:: Task to carry out ::
Return all lines from the listing below that include the word "agent".

:: Available records ::

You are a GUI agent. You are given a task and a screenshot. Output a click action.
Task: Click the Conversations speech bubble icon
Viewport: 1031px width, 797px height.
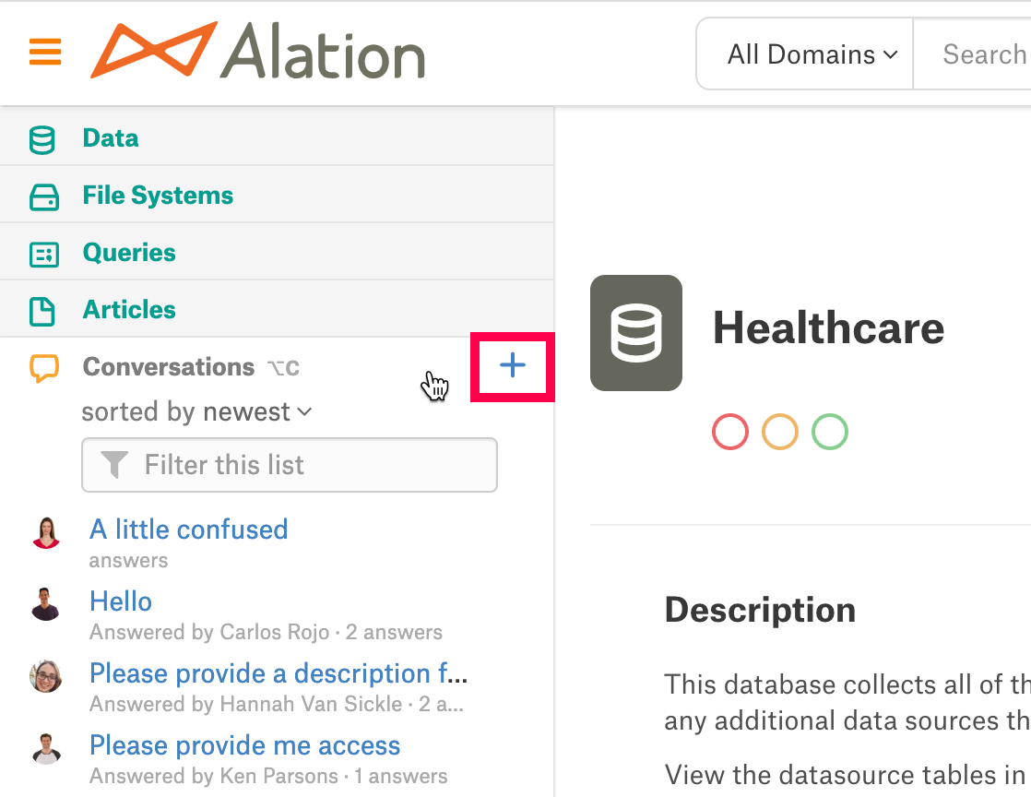pos(44,368)
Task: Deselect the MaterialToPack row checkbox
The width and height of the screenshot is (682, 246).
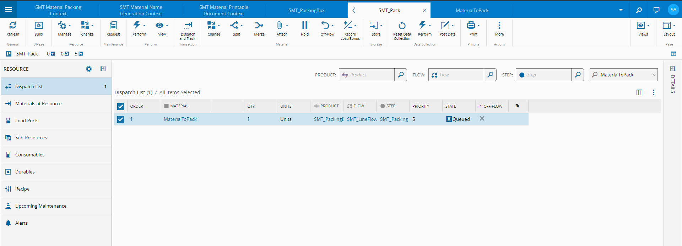Action: [x=121, y=119]
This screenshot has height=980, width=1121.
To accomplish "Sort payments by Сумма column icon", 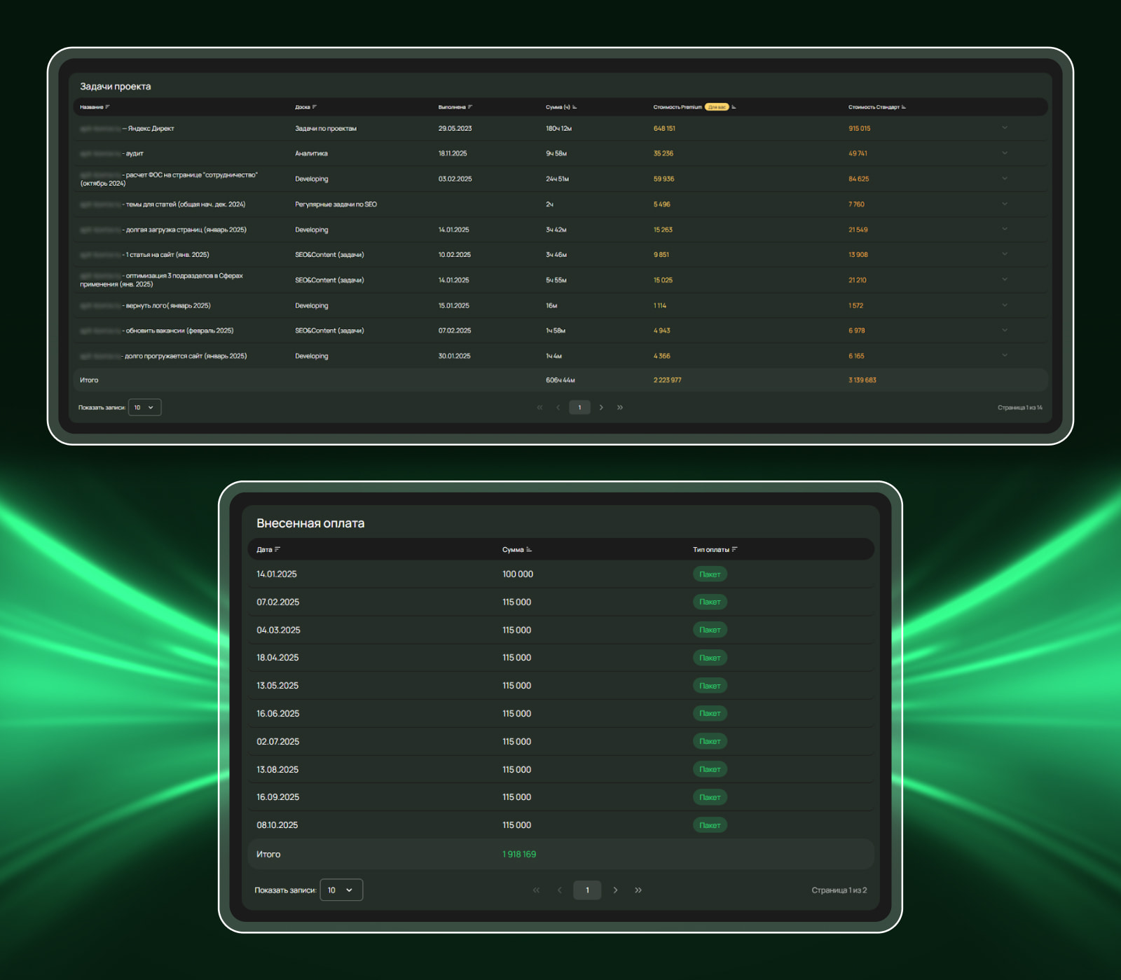I will pyautogui.click(x=529, y=550).
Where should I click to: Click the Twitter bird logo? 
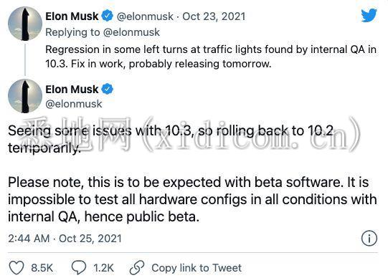(x=369, y=15)
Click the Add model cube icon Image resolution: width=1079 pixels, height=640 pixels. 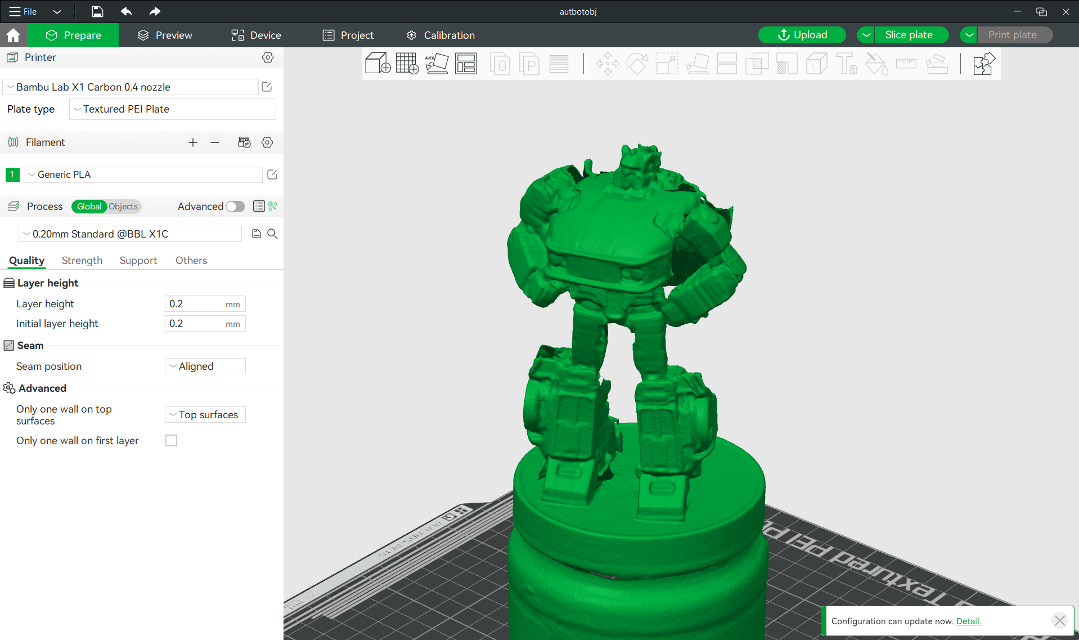click(377, 64)
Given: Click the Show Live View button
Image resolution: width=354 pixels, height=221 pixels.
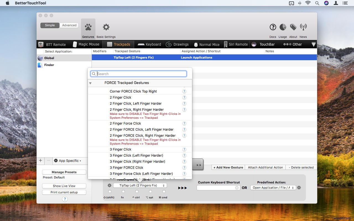Looking at the screenshot, I should (64, 186).
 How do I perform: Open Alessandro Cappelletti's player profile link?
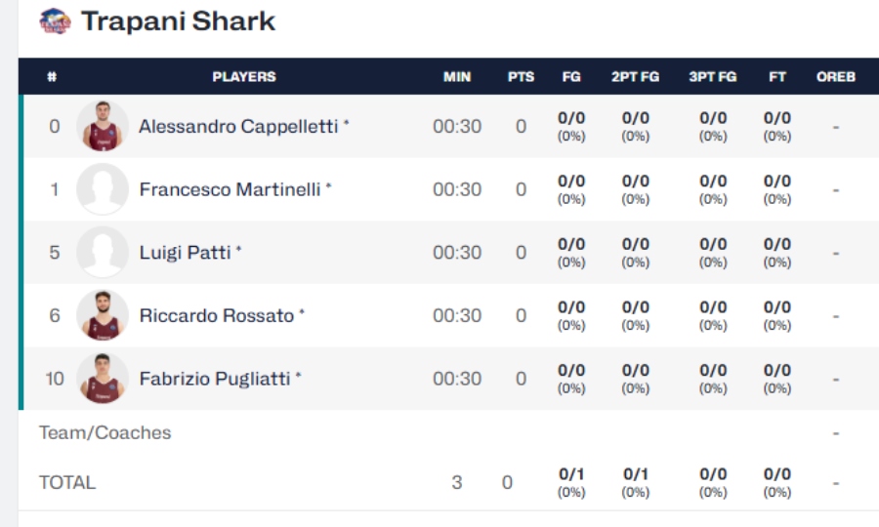(238, 126)
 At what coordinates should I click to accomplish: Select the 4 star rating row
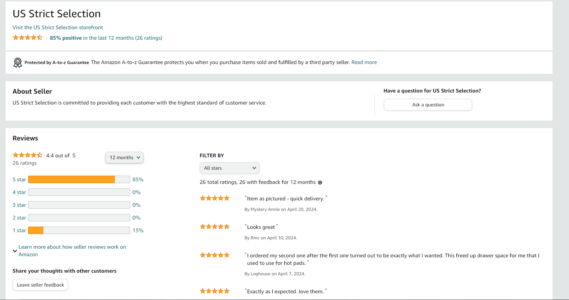[x=19, y=193]
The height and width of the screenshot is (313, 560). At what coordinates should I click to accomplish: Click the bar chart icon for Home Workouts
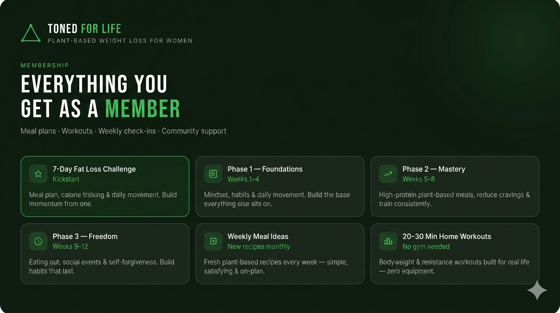(388, 241)
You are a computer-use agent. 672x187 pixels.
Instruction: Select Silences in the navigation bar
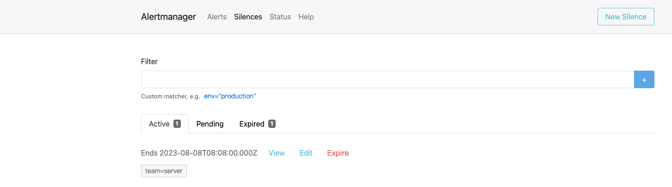248,17
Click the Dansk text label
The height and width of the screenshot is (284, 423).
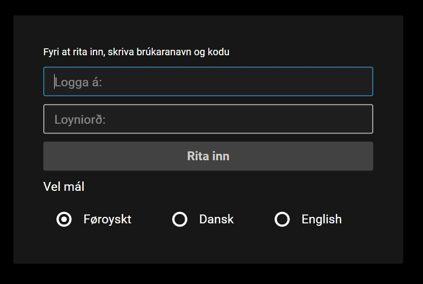(216, 219)
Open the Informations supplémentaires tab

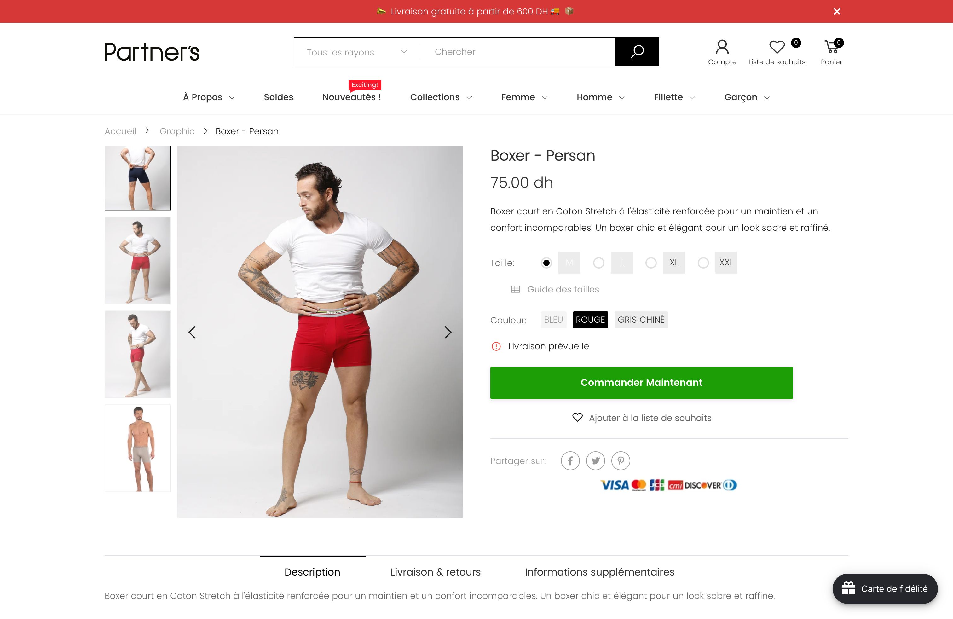tap(599, 571)
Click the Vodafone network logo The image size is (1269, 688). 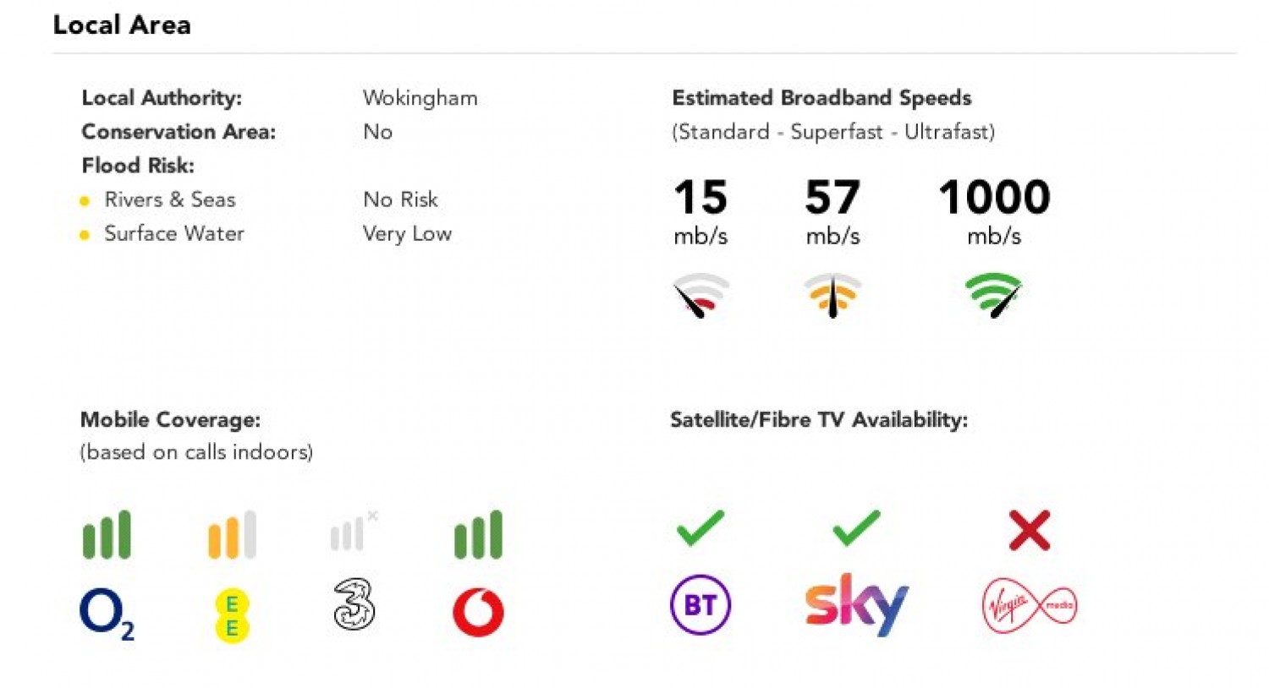[478, 612]
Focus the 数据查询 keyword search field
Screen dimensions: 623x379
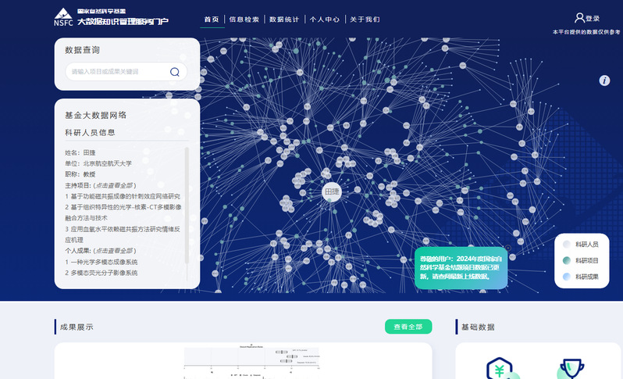[x=117, y=72]
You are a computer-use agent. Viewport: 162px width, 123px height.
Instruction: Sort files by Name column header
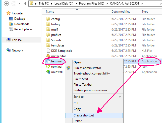point(50,12)
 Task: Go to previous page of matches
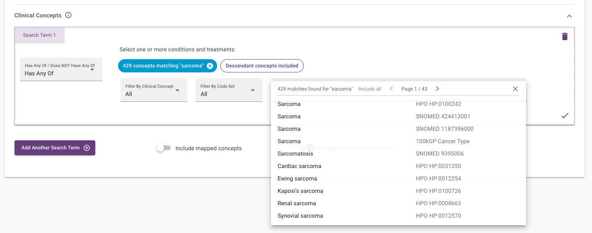(x=391, y=89)
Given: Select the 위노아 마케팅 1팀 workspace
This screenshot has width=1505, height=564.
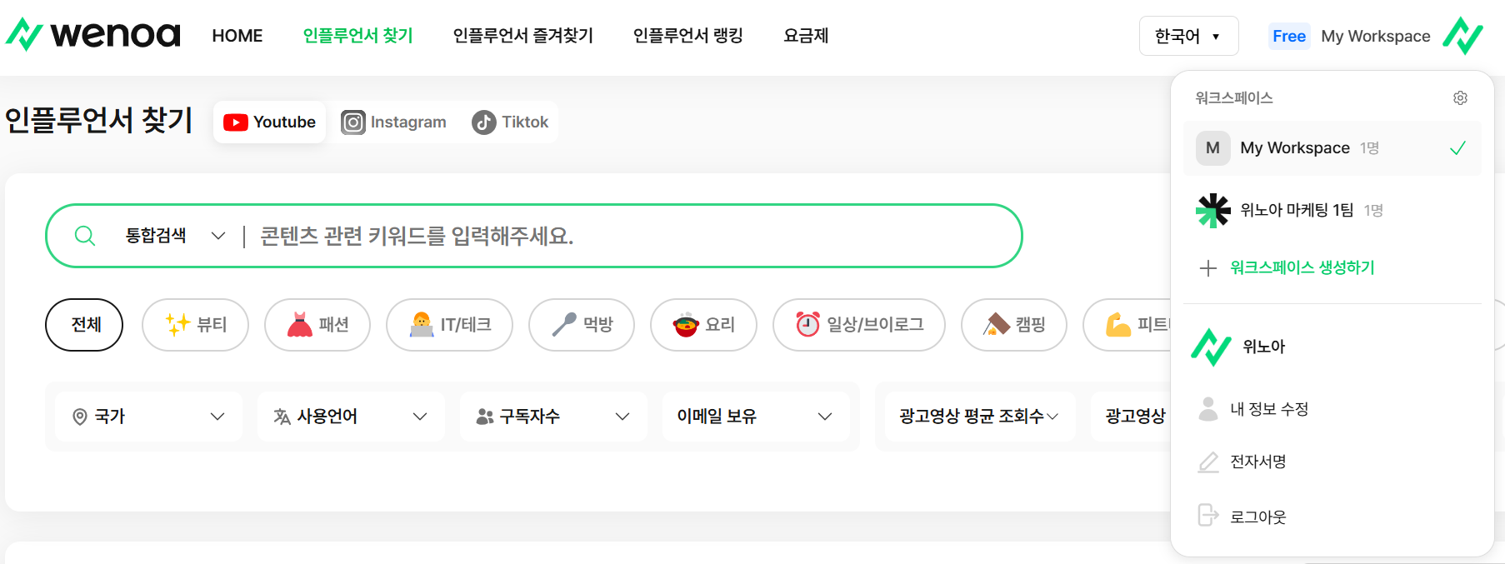Looking at the screenshot, I should tap(1332, 210).
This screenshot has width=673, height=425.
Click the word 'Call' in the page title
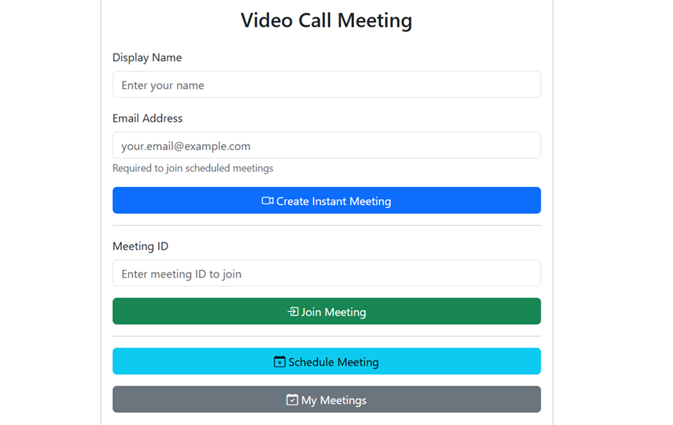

:: Solution to the problem ::
You are a GUI agent. You are given a task and a screenshot. Output a click action.
You are a computer-use agent. 672x187 pixels.
You are a computer-use agent. Viewport: 162px width, 123px height.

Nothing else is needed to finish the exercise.